Summary: Conciseness and Brevity

THE METHODOLOGY OF SUMMARISING.

The art of Summarising in chapter two of  Graff-Birkenstein (They say/I say)exposed my ignorance of summary.  Before I read the above  chapter on summary, I always believed summary was only about shortening what the piece of work or article was saying. In other words, be concise and apply brevity. What I believed I knew about summarising was a mish mash of what I had been taught over the years. For example, I was taught that if one is able to make the assigned piece shorter, then it could be considered a summary. Clearly not.

Summary, in fact proves to be an essential and critical tool to successful writing because according to the they say/I say model, writing is a dialogue.

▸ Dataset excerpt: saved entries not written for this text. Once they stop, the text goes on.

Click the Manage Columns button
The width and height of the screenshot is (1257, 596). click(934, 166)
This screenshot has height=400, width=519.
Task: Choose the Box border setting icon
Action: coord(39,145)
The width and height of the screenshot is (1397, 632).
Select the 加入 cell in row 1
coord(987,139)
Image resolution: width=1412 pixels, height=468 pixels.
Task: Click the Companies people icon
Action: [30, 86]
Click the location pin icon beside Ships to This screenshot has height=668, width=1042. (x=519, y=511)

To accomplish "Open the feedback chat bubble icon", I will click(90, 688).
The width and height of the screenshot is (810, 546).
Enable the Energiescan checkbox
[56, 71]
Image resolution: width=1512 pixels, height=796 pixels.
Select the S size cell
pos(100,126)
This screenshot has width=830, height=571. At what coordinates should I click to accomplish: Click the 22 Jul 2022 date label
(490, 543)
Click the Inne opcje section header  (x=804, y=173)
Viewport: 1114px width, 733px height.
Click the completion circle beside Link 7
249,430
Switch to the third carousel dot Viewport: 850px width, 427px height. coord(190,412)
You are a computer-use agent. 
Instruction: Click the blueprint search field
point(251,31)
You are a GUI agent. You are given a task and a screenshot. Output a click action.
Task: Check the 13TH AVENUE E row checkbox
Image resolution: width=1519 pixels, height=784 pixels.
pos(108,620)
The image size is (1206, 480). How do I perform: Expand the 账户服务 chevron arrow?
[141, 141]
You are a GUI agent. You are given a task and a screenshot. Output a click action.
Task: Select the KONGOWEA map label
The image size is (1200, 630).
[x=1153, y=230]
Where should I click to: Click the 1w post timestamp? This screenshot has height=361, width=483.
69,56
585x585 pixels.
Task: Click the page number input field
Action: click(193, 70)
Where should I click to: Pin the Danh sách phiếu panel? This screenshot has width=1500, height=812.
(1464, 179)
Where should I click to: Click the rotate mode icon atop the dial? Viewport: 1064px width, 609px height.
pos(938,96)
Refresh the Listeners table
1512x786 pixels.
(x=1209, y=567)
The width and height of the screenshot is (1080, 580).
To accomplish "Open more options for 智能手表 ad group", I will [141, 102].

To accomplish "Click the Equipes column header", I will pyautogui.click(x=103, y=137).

When in a conversation, one does not merely repeat everything the other person said because that in itself might be considered plagiarism. Paraphrasing comes in handy when attempting  to bounce off what has been said earlier in order to make opinions. Although, I know the trouble of going back through texts, scanning through long lines of words and spaces; I  still try to get a feel of what the author is saying so I can say what he/she says in my own words.

Finding the balance is not easy if I might say. It is far too tempting to repeat what the author is saying  in my own  words and leave it at that. However, this  is not enough. I have to be able to paraphrase what has been said, cut out the fluff, be concise and say it in words focused in my direction of thought.

In contrast, Graff/Birkenstein says “To write a really good summary, you must be able to suspend your own beliefs and put yourself in the shoes of someone else”. That is, one must be able to view the author’s ideas on their own terms because they are the “they say” and your job as the “I say” is to bounce off on what the former is actually saying.  Nonetheless, the process can be daunting sometimes when the “they say” gets lost in translation and the prominence of the “I say”  leaves the piece of work sounding biased. Like I said earlier, it is all about finding a balance. Therefore, my methodology on writing a good summary based on what Graff/Birkenstein says, is

First, try to get a feel from what the author is saying and then proceed to understand what you are getting from those feelings. Are you feeling  ambivalent? Are you feeling unsure about the argument?

Second, keep those feeling aside because you are trying to focus on what the author is saying and not what you are saying.

Third, after you have gotten the main idea of what the author is saying, unpack your earlier feelings and in a juxtaposition weigh it against what the author’s main idea is and what you think and feel of it.

Four, In your own words but in the author’s direction of thought, summarise what the assigned piece of work is actually about.